Stated problem
Reproduce the listing word for word, from its first line up to and including the line with "pyautogui.click(x=598, y=1063)".

Input rows
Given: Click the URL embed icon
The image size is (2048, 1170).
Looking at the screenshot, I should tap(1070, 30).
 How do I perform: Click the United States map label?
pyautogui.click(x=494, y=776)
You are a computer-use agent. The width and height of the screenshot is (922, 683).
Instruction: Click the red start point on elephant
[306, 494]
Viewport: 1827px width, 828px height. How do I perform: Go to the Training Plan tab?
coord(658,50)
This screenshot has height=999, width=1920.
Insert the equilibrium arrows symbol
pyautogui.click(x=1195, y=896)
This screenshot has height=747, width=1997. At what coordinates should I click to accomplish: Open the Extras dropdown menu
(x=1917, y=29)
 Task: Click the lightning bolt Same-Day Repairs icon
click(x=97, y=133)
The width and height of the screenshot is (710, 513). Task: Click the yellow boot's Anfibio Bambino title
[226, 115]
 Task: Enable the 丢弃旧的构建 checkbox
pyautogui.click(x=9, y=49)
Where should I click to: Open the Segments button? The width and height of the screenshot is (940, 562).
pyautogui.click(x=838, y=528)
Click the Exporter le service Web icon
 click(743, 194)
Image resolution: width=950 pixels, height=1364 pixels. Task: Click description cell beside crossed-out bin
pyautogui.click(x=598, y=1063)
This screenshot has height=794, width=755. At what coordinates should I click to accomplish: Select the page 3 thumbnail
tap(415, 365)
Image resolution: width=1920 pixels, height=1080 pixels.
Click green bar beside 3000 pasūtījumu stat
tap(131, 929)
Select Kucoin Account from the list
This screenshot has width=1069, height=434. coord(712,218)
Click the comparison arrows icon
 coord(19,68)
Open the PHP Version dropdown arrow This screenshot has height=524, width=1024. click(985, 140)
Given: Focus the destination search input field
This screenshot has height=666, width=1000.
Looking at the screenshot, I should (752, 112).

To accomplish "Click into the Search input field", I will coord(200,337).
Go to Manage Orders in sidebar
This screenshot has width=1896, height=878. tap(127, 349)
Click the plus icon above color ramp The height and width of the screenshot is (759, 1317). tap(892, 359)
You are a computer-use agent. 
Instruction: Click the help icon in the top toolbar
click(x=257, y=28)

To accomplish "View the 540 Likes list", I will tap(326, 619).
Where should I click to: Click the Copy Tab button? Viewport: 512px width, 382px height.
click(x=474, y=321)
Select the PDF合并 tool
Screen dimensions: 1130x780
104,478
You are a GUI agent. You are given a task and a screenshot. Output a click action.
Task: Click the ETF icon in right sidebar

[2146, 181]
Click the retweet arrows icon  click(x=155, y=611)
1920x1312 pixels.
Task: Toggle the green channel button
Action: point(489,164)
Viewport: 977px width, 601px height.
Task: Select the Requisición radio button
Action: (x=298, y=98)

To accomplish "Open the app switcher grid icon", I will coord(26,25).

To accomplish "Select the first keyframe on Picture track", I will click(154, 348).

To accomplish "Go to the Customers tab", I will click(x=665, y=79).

Result
Given: Click the URL embed icon
The image size is (2048, 1170).
Looking at the screenshot, I should tap(1070, 30).
 How do I perform: Click the United States map label?
pyautogui.click(x=494, y=776)
You are a computer-use agent. The width and height of the screenshot is (922, 683).
Instruction: Click the red start point on elephant
[306, 494]
Viewport: 1827px width, 828px height. How do I perform: Go to the Training Plan tab?
coord(658,50)
This screenshot has height=999, width=1920.
Insert the equilibrium arrows symbol
pyautogui.click(x=1195, y=896)
This screenshot has height=747, width=1997. At what coordinates should I click to accomplish: Open the Extras dropdown menu
(x=1917, y=29)
 Task: Click the lightning bolt Same-Day Repairs icon
click(x=97, y=133)
The width and height of the screenshot is (710, 513). Task: Click the yellow boot's Anfibio Bambino title
[226, 115]
 Task: Enable the 丢弃旧的构建 checkbox
pyautogui.click(x=9, y=49)
Where should I click to: Open the Segments button? The width and height of the screenshot is (940, 562).
pyautogui.click(x=838, y=528)
Click the Exporter le service Web icon
 click(743, 194)
Image resolution: width=950 pixels, height=1364 pixels. Task: Click description cell beside crossed-out bin
pyautogui.click(x=598, y=1063)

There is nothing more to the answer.